El Ministerio de Justicia y Seguridad provincial estableció un procedimiento para intimar el pago a los responsables de falsas amenazas, buscando desalentar estos hechos y recuperar los recursos estatales utilizados en los operativos.
El gobierno de Santa Fe definió un protocolo para intimar a padres u otros responsables legales de los autores denunciados ante la Justicia por amenazas en establecimientos educativos. El Ministerio de Justicia y Seguridad confirmó nuevas medidas ante la ola de amenazas de ataques a tiros en escuelas, que incluyen la publicación de un procedimiento para cobrar los gastos de los operativos a estudiantes u otras personas denunciadas por estos delitos.
Según el ministro Pablo Cococcioni, un procedimiento básico para abordar este tipo de situaciones tiene un costo que oscila entre 5 y 6 millones de pesos. Ante el aumento de pintadas y mensajes de WhatsApp en la última semana, la provincia apunta a desalentar las falsas acciones intimidatorias mediante una intimación extrajudicial para recuperar ese dinero.
La Resolución 1.201/26 no solo plantea la necesidad de evitar las amenazas, sino que también define un mecanismo para garantizar la trazabilidad, previsibilidad y eficacia de las medidas para cubrir los recursos utilizados desde que ingresa una llamada al 911 hasta que el Ministerio Público de la Acusación (MPA) identifica a los responsables.
A partir del análisis de la situación en diferentes instituciones, el gobierno santafesino armó un protocolo de recupero y resarcimiento de gastos y daños ocasionados al Estado provincial. La normativa se refiere específicamente a hechos de violencia, amenazas y conductas de riesgo en ámbitos escolares y espacios de socialización juvenil.

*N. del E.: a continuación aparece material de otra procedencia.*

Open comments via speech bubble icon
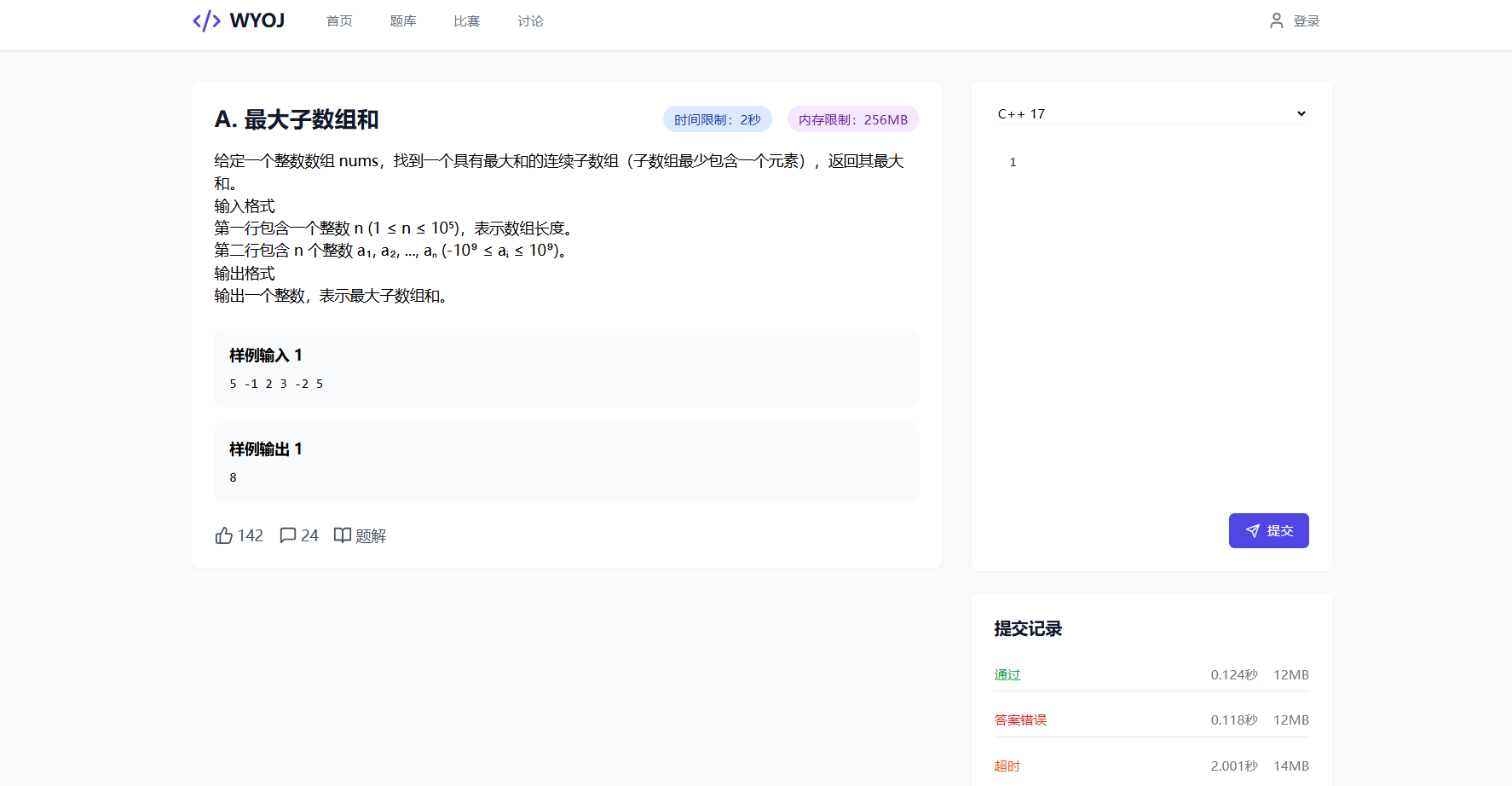Image resolution: width=1512 pixels, height=786 pixels. (x=288, y=535)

La resolución establece siete pasos para el cobro. En primer lugar, el MPA debe identificar a los autores, partícipes y adultos responsables en cada causa penal. Luego, la Secretaría de Coordinación Técnica y Administración Financiera del Ministerio calcula los costos operativos, armando un legajo con informes técnicos, constancias de intervención de las fuerzas de seguridad y cartas de incidencias del 911, entre otros elementos que pueden ser empleados como prueba judicial.
El Departamento de Operaciones (D-3) de la Policía de Santa Fe determina los recursos humanos y materiales afectados, señalando si el operativo fue de baja, media o alta intensidad. El resultado varía si interviene la Brigada de Explosivos, la PDI, los bomberos u otra fuerza especial.
Finalmente, la Subsecretaría de Legal y Técnica confecciona una intimación de pago con un plazo improrrogable de cinco días. Los autores o sus responsables deben pagar mediante depósito o transferencia bancaria. La provincia se reserva el derecho de hacer un reclamo posterior por mayores gastos o daños. Si no se cobra, la Fiscalía de Estado queda habilitada para iniciar acciones judiciales por incumplimiento.
Según el relevamiento del Ministerio, la cantidad de amenazas en escuelas santafesinas sigue creciendo. Este martes se registraron 78 llamadas al 911 en toda la provincia por distintos tipos de mensajes intimidatorios. Fuentes oficiales añadieron que la Policía de Santa Fe hizo 158 intervenciones desde el 16 de abril en establecimientos educativos, abarcando grandes ciudades como Rosario y la capital, pero también pequeñas localidades.
Si bien el problema de las falsas amenazas es nacional, la provincia está en el centro de la escena por el antecedente del ataque a tiros en la Escuela Normal Superior 40 Mariano Moreno de San Cristóbal, ocurrido el 30 de marzo. Desde entonces, no se registraron nuevos episodios de este tipo, pero crecieron exponencialmente las denuncias sobre mensajes intimidatorios que anunciaban agresiones con armas de fuego.
Funcionarios del gobierno santafesino remarcaron que cada caso será investigado judicialmente, ya que las pintadas o avisos por WhatsApp pueden derivar en una condena por intimidación pública.